• Work item
Reproduce precisely the lines of the material below from the line containing "Image resolution: width=326" up to and including its last line. Pictures must not be copied.

• Records for this exercise
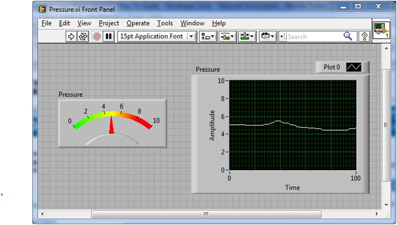
Task: Click the VI icon in top-right corner
Action: tap(381, 31)
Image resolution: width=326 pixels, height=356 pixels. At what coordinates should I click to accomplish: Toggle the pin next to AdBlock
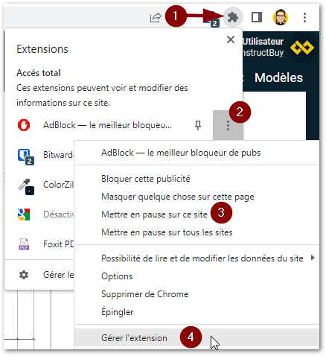(x=198, y=125)
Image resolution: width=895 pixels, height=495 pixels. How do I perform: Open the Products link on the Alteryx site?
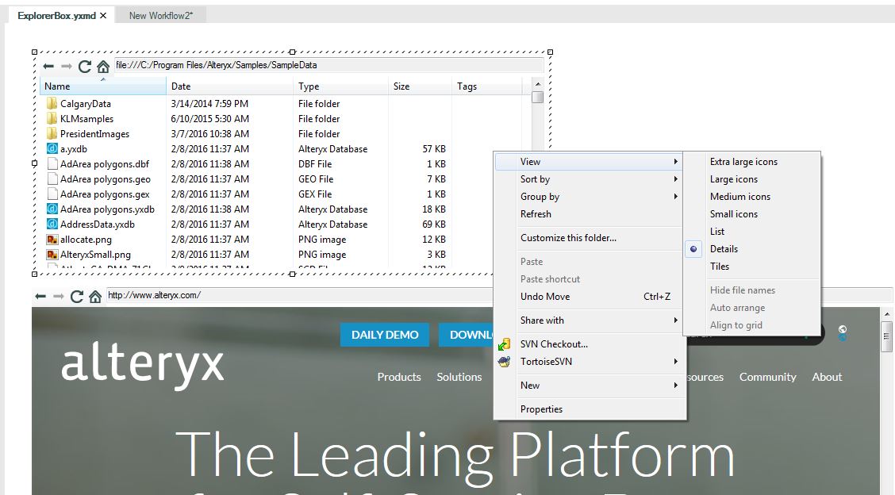pyautogui.click(x=399, y=377)
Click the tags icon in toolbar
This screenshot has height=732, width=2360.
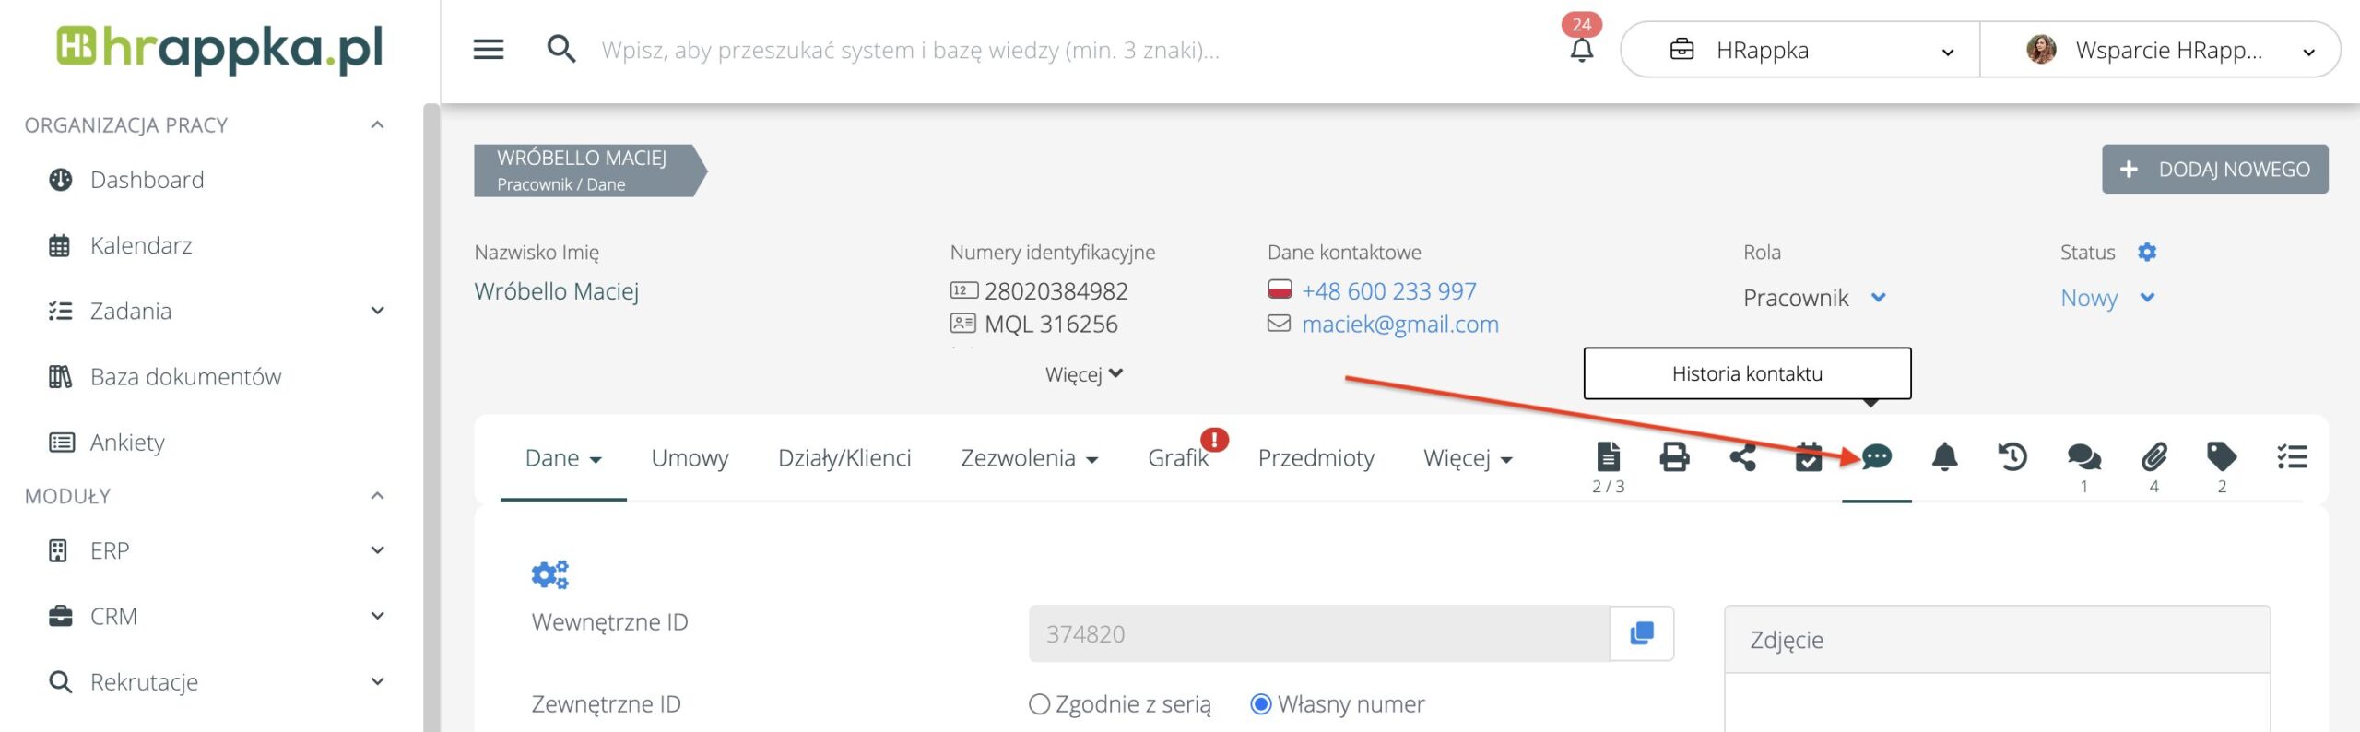click(2222, 457)
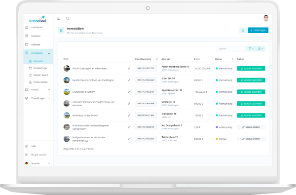Open the filter dropdown next to search

point(251,48)

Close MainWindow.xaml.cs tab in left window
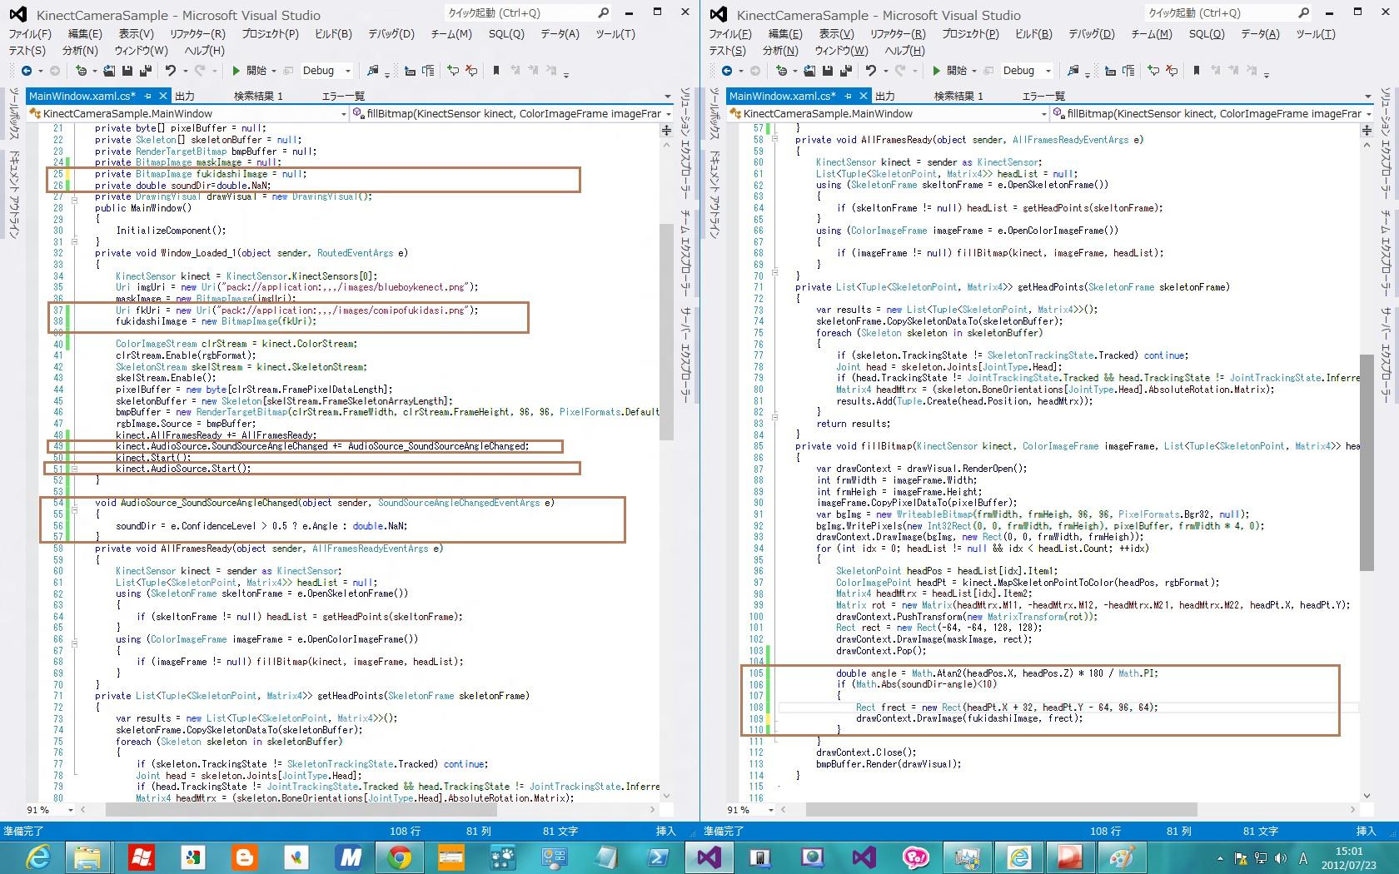(x=163, y=96)
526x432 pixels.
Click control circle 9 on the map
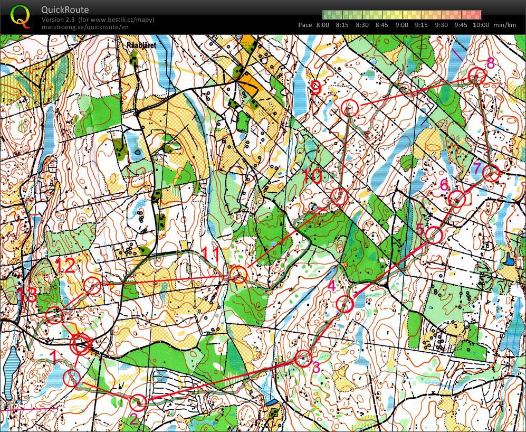[350, 108]
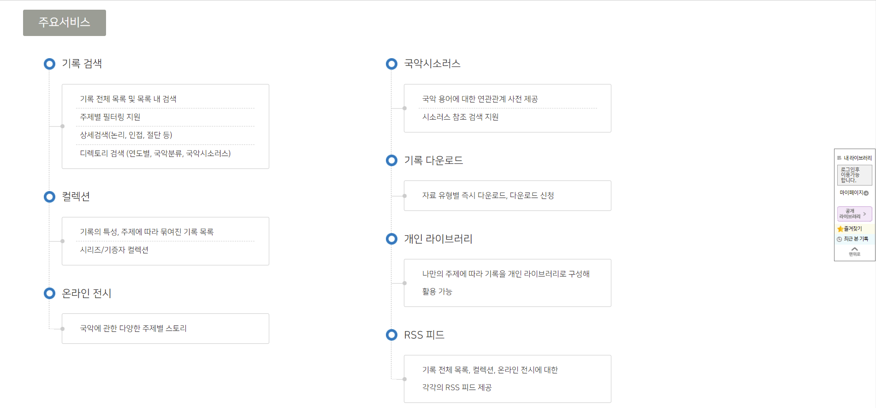The height and width of the screenshot is (408, 876).
Task: Expand the 공개 라이브러리 chevron button
Action: tap(864, 214)
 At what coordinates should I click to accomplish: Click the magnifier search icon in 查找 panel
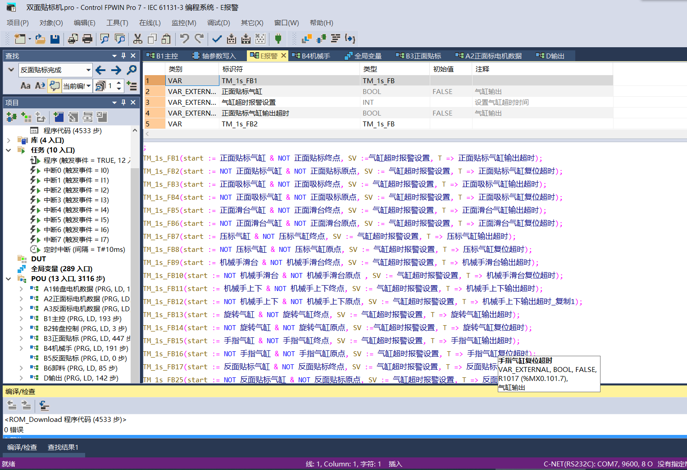pos(132,70)
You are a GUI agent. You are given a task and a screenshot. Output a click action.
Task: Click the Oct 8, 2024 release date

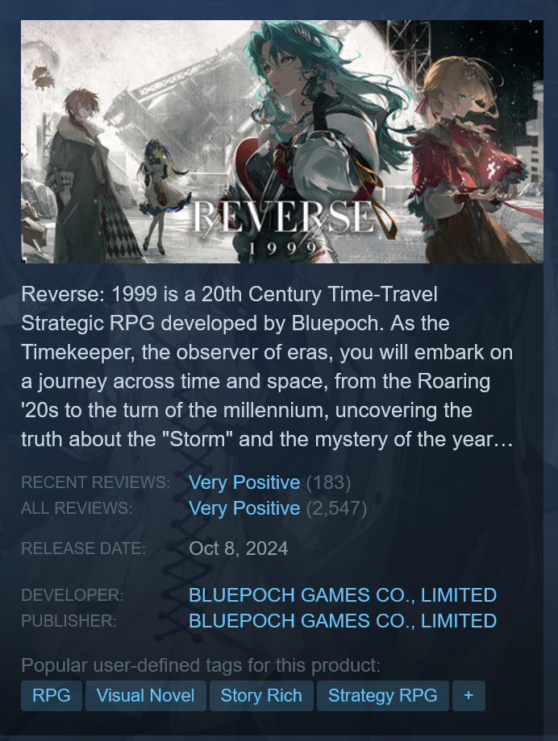point(239,549)
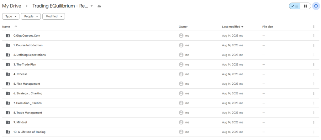Open more options for Risk Management row

point(314,84)
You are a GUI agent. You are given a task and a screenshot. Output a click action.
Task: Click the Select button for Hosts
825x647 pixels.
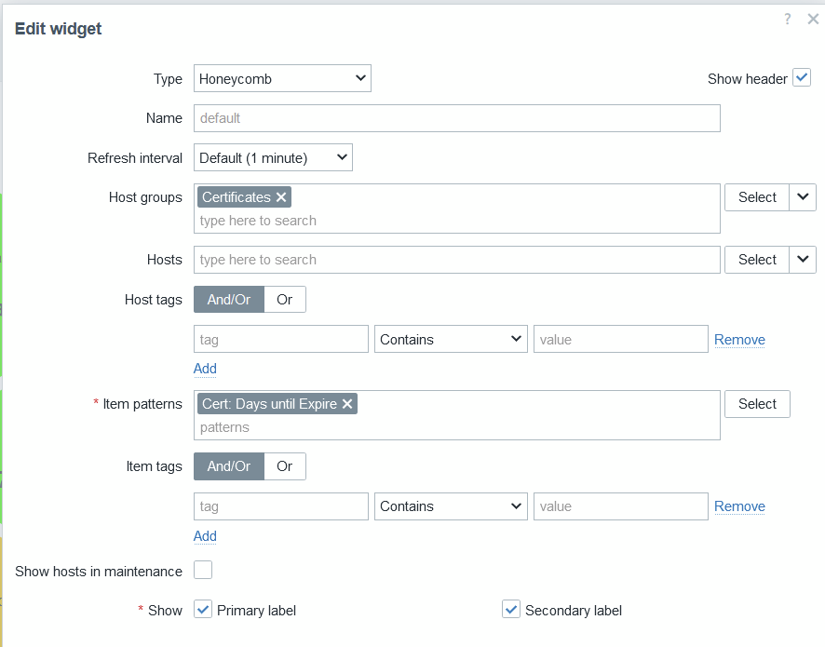[756, 260]
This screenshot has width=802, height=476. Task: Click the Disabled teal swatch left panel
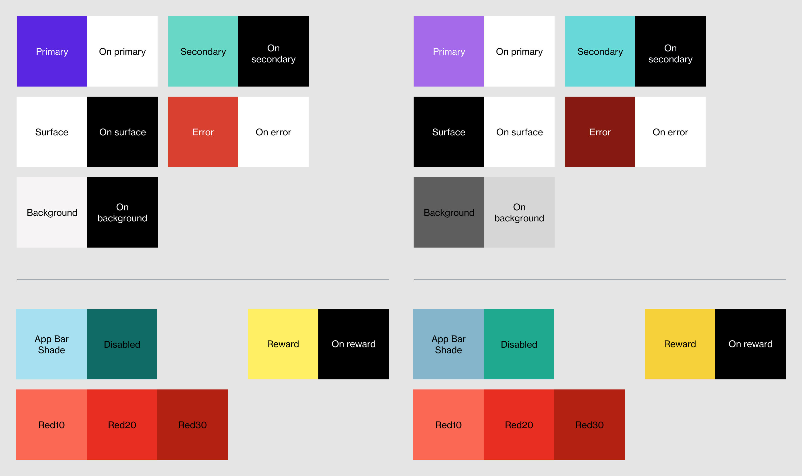(122, 344)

• Answer to this exercise
Image resolution: width=326 pixels, height=356 pixels. At what coordinates should I click to accomplish: Toggle the pin next to AdBlock
(x=198, y=125)
Image resolution: width=895 pixels, height=495 pixels. How do I perform: Open the Products link on the Alteryx site?
pyautogui.click(x=399, y=377)
Click the tags icon in toolbar
This screenshot has height=732, width=2360.
click(2222, 457)
Open the filter dropdown next to search

point(251,48)

Close MainWindow.xaml.cs tab in left window
(x=163, y=96)
526x432 pixels.
Click control circle 9 on the map
[350, 108]
The height and width of the screenshot is (408, 876).
Task: Expand the 공개 라이브러리 chevron button
Action: tap(864, 214)
 At what coordinates should I click to accomplish: Click the magnifier search icon in 查找 panel
pos(132,70)
You are a GUI agent. You are given a task and a screenshot. Output a click action.
Task: Click the Oct 8, 2024 release date

point(239,549)
Open more options for Risk Management row

point(314,84)
You are a GUI agent. You are given a task and a screenshot. Output a click action.
Task: Click the Select button for Hosts
825x647 pixels.
[756, 260]
This screenshot has width=802, height=476. Task: Click the Disabled teal swatch left panel
(122, 344)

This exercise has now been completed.